C’è fame di street food. Da fenomeno urbano, concentrato nelle grandi città e nelle mete turistiche più gettonate, il cibo di strada oggi è diventato una presenza stabile nel tessuto economico locale, capace di raggiungere anche piccoli centri, aree costiere e borghi dell’entroterra. A raccontare questa trasformazione sono i dati elaborati da Unioncamere e InfoCamere.
Sono ormai quasi 2mila, per la precisione 1.975, i Comuni italiani con almeno uno street food, contro i 1.258 del 2016. In dieci anni la geografia del settore si è dunque allargata includendo 717 nuovi Comuni, con una crescita del 57%. E il Mezzogiorno concentra quasi la metà di queste realtà. Nello stesso periodo il numero complessivo delle imprese è quasi raddoppiato, passando da 2.271 a 4.286 unità (+88,7%). Oggi più di un Comune italiano su quattro ospita almeno un’attività del comparto, mentre dieci anni fa il fenomeno riguardava poco più di uno su sei.

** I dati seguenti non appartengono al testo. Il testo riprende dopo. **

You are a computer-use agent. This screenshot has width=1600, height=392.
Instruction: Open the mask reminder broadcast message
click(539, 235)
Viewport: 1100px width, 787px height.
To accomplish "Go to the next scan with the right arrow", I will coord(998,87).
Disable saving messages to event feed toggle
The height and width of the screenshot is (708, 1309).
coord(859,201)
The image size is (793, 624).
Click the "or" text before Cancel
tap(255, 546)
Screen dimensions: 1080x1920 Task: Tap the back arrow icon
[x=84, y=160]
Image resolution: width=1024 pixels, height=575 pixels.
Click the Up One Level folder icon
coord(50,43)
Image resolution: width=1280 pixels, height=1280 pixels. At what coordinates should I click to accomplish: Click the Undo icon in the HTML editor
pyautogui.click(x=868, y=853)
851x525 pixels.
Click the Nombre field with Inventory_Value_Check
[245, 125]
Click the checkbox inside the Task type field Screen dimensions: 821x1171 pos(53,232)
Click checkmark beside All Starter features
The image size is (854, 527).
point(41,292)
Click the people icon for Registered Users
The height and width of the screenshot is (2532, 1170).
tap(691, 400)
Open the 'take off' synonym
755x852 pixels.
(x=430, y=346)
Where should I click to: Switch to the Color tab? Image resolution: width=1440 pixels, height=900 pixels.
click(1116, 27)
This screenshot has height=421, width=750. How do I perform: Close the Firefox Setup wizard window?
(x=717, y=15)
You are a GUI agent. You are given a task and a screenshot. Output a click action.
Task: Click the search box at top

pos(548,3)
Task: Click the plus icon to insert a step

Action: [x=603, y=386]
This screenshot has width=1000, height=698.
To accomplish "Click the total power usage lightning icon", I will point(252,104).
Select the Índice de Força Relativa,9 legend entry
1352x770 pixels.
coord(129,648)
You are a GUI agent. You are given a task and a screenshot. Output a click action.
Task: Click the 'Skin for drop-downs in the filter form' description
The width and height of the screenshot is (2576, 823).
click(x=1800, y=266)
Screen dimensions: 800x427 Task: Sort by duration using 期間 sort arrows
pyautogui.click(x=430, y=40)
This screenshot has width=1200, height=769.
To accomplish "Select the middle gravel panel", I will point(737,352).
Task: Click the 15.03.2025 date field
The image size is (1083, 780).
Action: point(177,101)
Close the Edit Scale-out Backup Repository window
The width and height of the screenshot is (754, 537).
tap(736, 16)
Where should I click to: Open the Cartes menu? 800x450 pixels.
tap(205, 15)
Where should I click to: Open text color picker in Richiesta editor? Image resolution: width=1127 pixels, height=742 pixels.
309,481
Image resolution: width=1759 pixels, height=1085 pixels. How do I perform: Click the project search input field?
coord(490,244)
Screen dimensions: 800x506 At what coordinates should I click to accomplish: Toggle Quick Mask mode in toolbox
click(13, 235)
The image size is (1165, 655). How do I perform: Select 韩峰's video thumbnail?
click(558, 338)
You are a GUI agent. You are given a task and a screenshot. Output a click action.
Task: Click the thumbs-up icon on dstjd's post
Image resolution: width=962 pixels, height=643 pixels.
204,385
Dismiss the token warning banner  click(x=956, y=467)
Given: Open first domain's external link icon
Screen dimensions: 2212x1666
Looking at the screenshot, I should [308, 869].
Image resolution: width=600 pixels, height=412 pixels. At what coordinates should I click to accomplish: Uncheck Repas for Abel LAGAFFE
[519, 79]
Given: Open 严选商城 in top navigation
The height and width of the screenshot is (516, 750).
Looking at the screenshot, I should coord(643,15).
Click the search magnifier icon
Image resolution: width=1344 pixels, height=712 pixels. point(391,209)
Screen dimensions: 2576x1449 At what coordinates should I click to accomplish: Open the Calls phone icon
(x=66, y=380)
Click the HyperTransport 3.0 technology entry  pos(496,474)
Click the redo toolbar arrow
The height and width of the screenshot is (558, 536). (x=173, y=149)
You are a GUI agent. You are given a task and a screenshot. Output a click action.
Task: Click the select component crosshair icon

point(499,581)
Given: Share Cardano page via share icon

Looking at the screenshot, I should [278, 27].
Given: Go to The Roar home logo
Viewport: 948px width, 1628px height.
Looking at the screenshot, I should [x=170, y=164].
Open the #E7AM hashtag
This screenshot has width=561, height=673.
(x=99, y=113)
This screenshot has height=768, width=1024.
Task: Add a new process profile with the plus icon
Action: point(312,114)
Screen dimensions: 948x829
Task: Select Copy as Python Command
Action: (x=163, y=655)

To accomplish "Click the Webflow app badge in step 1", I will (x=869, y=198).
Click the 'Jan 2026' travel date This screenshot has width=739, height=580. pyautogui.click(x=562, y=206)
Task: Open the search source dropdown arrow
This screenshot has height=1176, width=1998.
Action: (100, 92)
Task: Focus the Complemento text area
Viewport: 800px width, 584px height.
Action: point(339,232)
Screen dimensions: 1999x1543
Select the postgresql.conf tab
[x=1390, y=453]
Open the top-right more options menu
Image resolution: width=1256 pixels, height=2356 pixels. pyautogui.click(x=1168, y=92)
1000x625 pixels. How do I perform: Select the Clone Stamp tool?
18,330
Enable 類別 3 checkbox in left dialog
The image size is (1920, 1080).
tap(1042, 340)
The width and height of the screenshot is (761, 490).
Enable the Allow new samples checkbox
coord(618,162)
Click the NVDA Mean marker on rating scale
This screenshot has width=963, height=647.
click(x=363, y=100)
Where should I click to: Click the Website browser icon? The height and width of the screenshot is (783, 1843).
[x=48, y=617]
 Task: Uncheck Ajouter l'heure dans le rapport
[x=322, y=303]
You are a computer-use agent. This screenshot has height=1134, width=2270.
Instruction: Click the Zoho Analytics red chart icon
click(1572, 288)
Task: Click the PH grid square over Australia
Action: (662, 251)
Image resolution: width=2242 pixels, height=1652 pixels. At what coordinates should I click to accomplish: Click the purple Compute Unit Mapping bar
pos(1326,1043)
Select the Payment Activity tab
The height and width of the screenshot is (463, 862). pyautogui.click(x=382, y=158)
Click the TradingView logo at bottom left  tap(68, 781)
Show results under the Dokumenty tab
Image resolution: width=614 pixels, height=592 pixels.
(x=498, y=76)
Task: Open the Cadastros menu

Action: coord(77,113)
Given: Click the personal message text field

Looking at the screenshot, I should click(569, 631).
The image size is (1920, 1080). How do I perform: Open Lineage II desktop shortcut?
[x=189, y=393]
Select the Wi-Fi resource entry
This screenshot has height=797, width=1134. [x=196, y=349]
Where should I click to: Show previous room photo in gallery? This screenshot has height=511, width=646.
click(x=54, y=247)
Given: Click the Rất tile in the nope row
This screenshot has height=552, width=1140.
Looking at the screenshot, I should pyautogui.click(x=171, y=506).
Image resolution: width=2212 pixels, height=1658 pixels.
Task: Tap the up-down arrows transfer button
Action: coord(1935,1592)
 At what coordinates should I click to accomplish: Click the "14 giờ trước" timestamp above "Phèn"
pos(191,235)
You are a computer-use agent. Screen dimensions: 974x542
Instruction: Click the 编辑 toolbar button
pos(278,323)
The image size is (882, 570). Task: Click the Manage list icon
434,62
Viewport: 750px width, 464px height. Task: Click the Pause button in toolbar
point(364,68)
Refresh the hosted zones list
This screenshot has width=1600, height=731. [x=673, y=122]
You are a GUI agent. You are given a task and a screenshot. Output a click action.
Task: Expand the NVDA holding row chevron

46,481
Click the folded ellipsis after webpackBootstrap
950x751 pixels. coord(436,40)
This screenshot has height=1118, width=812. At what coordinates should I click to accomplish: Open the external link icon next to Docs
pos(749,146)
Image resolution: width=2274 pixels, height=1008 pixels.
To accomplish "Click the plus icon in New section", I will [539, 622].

I numeri raccontano un cambiamento in atto: “Lo street food – commentano Unioncamere e Infocamere- non rappresenta più soltanto una modalità alternativa di ristorazione, ma un modello imprenditoriale che ha saputo adattarsi a contesti molto diversi tra loro, intercettando nuove abitudini di consumo, la crescita del turismo esperienziale e una domanda sempre più orientata verso formule di ristorazione flessibili, informali e di prossimità”.
A livello regionale, dopo la Lombardia saldamente in testa con 544 imprese, le regioni con il maggior numero di attività sono Sicilia (514), Puglia (510), Lazio (371) e Campania (361). Tra le province, alle spalle di Milano (256 imprese) troviamo Roma (230), Lecce (192), Torino (170) e Napoli (162).
Ma il fenomeno si espande oltre i tradizionali poli urbani: sono infatti 717 i Comuni italiani entrati per la prima volta nella mappa dello street food nell’arco dell’ultimo decennio, segnale di un settore che continua ad ampliare la propria presenza sul territorio nazionale.